→ **Data for processing**:
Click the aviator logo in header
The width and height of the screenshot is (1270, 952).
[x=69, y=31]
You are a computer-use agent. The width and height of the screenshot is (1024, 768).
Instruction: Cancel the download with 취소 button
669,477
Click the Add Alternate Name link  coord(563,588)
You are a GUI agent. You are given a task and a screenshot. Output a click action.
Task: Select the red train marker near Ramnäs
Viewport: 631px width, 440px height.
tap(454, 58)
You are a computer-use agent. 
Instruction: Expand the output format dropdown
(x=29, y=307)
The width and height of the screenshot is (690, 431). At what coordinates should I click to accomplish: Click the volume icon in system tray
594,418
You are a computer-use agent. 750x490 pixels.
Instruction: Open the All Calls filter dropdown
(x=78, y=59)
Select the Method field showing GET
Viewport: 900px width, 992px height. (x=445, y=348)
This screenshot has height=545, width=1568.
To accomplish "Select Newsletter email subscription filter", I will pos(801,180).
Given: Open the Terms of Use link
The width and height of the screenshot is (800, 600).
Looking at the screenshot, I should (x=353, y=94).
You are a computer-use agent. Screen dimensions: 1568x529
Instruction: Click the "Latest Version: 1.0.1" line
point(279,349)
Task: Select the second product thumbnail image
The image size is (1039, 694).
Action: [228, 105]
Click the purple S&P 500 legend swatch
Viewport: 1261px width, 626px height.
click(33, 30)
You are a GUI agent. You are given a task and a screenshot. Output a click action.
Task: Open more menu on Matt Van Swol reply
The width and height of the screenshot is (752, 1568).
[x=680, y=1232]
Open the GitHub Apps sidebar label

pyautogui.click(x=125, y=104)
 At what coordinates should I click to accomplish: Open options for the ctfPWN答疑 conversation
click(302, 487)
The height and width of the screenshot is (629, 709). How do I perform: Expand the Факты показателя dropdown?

→ **What needs to be done**:
Produce a verbatim transcript of the material above.

→ **Result below**:
Click the aviator logo in header
The width and height of the screenshot is (1270, 952).
[x=69, y=31]
You are a computer-use agent. The width and height of the screenshot is (1024, 768).
Instruction: Cancel the download with 취소 button
669,477
Click the Add Alternate Name link  coord(563,588)
You are a GUI agent. You are given a task and a screenshot. Output a click action.
Task: Select the red train marker near Ramnäs
Viewport: 631px width, 440px height.
tap(454, 58)
You are a computer-use agent. 
Instruction: Expand the output format dropdown
(x=29, y=307)
The width and height of the screenshot is (690, 431). At what coordinates should I click to accomplish: Click the volume icon in system tray
594,418
You are a computer-use agent. 750x490 pixels.
Instruction: Open the All Calls filter dropdown
(x=78, y=59)
Select the Method field showing GET
Viewport: 900px width, 992px height. (x=445, y=348)
This screenshot has height=545, width=1568.
To accomplish "Select Newsletter email subscription filter", I will pos(801,180).
Given: Open the Terms of Use link
The width and height of the screenshot is (800, 600).
Looking at the screenshot, I should (x=353, y=94).
You are a computer-use agent. Screen dimensions: 1568x529
Instruction: Click the "Latest Version: 1.0.1" line
point(279,349)
Task: Select the second product thumbnail image
The image size is (1039, 694).
Action: [228, 105]
Click the purple S&P 500 legend swatch
Viewport: 1261px width, 626px height.
click(33, 30)
You are a GUI agent. You are given a task and a screenshot. Output a click action.
Task: Open more menu on Matt Van Swol reply
The width and height of the screenshot is (752, 1568).
[x=680, y=1232]
Open the GitHub Apps sidebar label

pyautogui.click(x=125, y=104)
 At what coordinates should I click to accomplish: Open options for the ctfPWN答疑 conversation
click(302, 487)
The height and width of the screenshot is (629, 709). How do I perform: Expand the Факты показателя dropdown?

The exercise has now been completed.